## Stored records
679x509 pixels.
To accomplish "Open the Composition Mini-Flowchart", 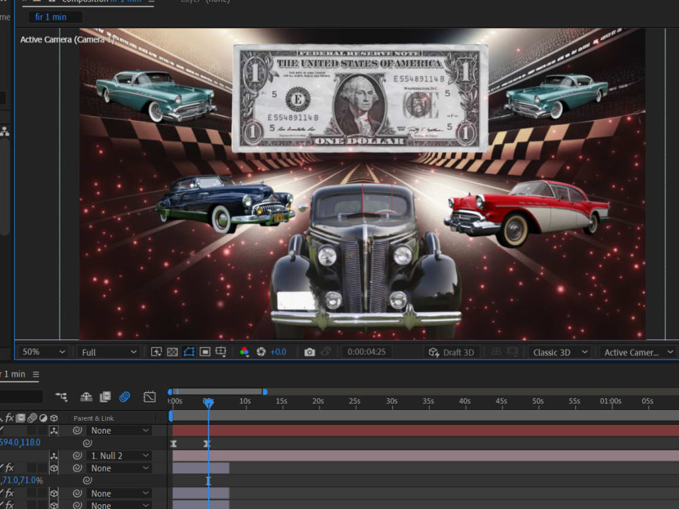I will (x=61, y=396).
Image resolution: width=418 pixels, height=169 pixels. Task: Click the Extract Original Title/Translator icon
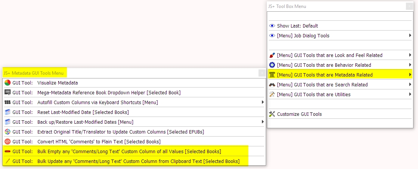click(x=8, y=132)
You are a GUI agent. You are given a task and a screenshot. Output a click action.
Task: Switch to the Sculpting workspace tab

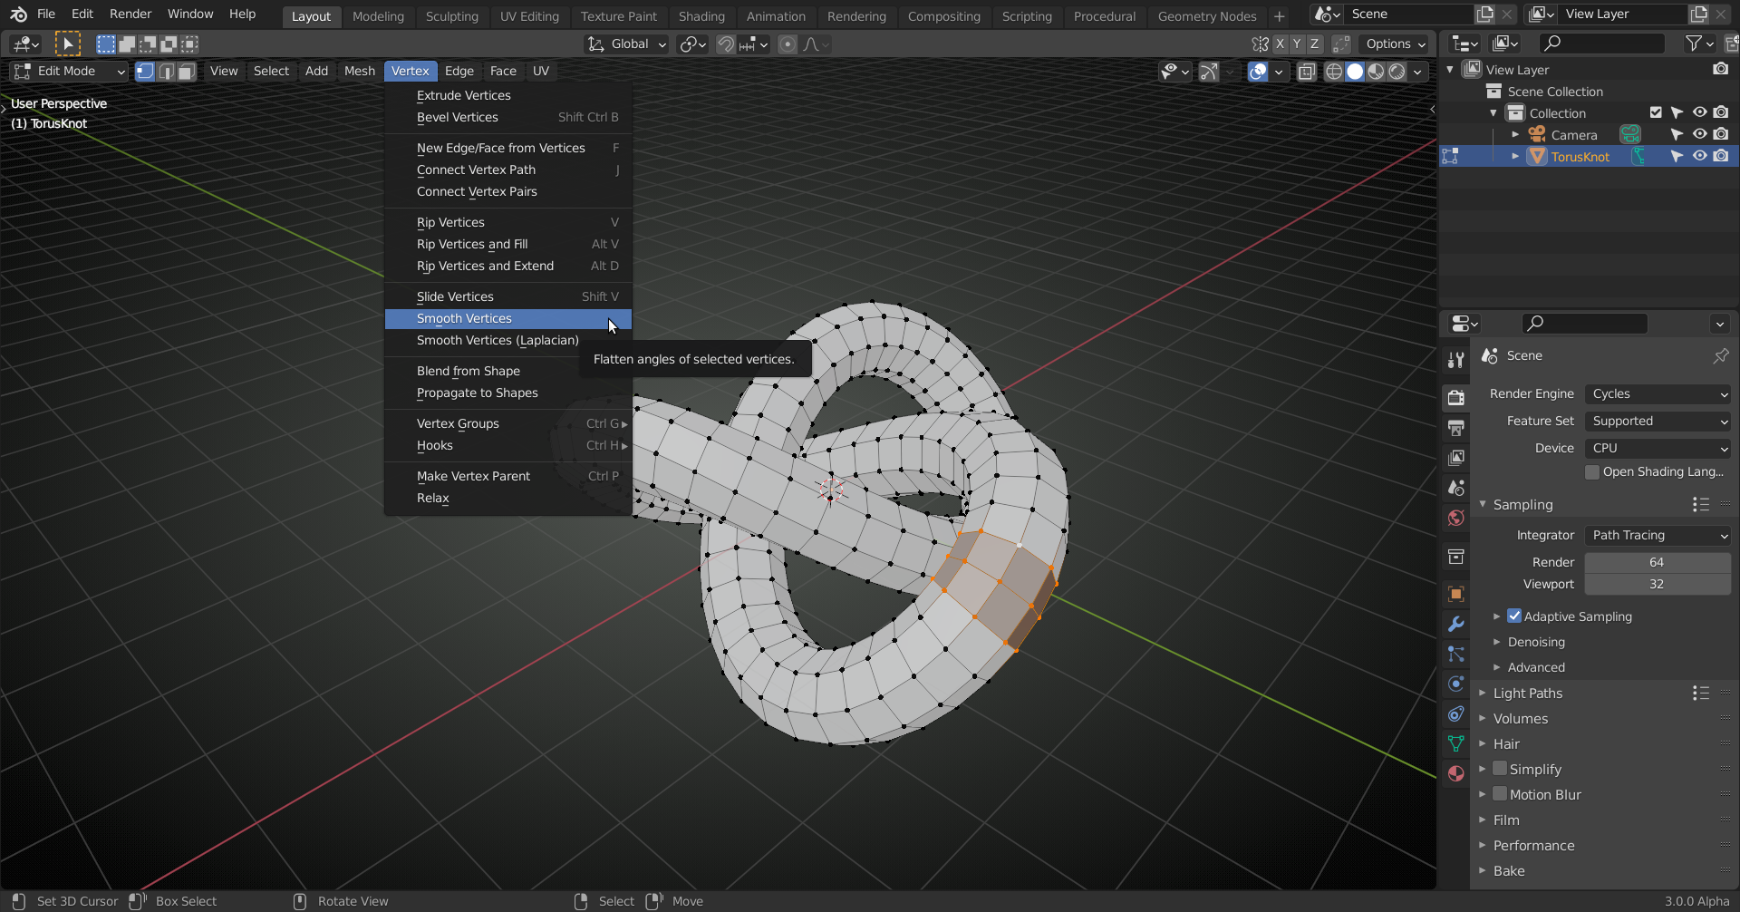click(451, 16)
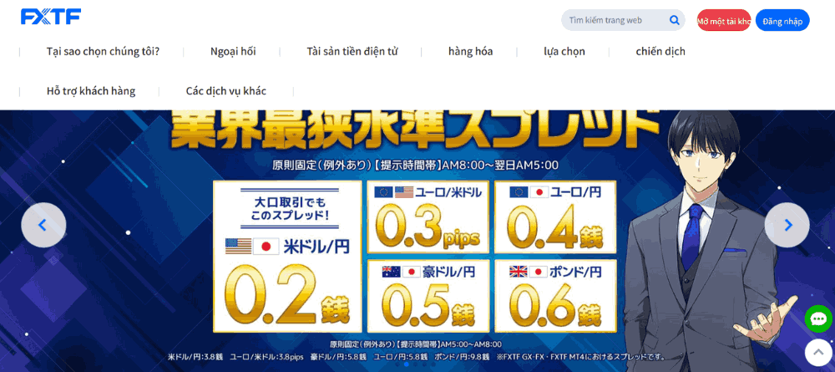Click the scroll-to-top arrow button
This screenshot has height=372, width=835.
coord(818,352)
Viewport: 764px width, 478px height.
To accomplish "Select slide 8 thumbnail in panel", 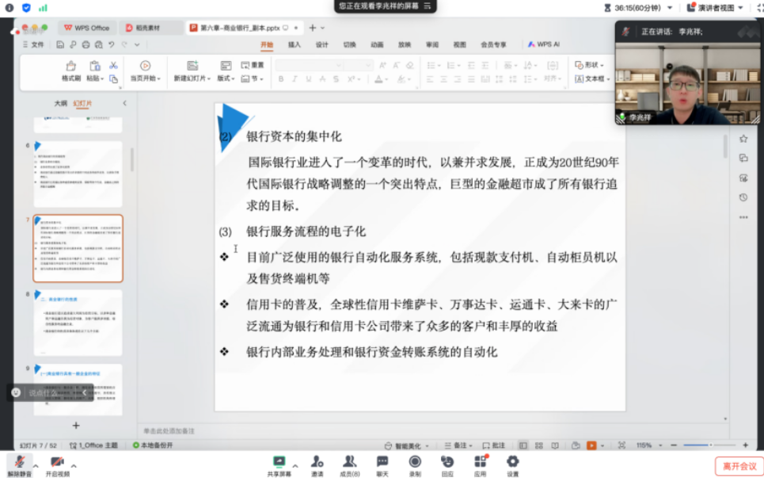I will tap(78, 323).
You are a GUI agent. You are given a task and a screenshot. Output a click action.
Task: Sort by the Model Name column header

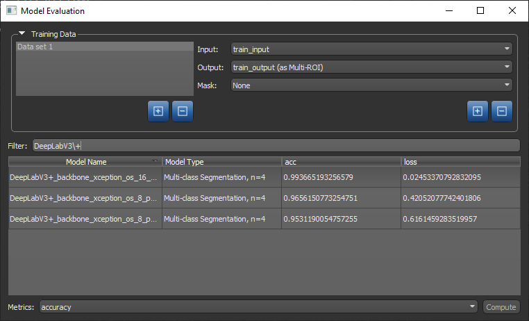tap(85, 162)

## Exercise details
Above are the records. Copy only the lines from the one with "Image resolution: width=418" through the one with "Viewport: 764px width, 478px height.", exactly, with no pictures.

## Written reply
Image resolution: width=418 pixels, height=169 pixels. Task: Click the Extract Original Title/Translator icon
click(x=8, y=132)
You are a GUI agent. You are given a task and a screenshot. Output a click action.
Task: Switch to the Sculpting workspace tab

click(451, 16)
Click the scroll-to-top arrow button
This screenshot has height=372, width=835.
coord(818,352)
Viewport: 764px width, 478px height.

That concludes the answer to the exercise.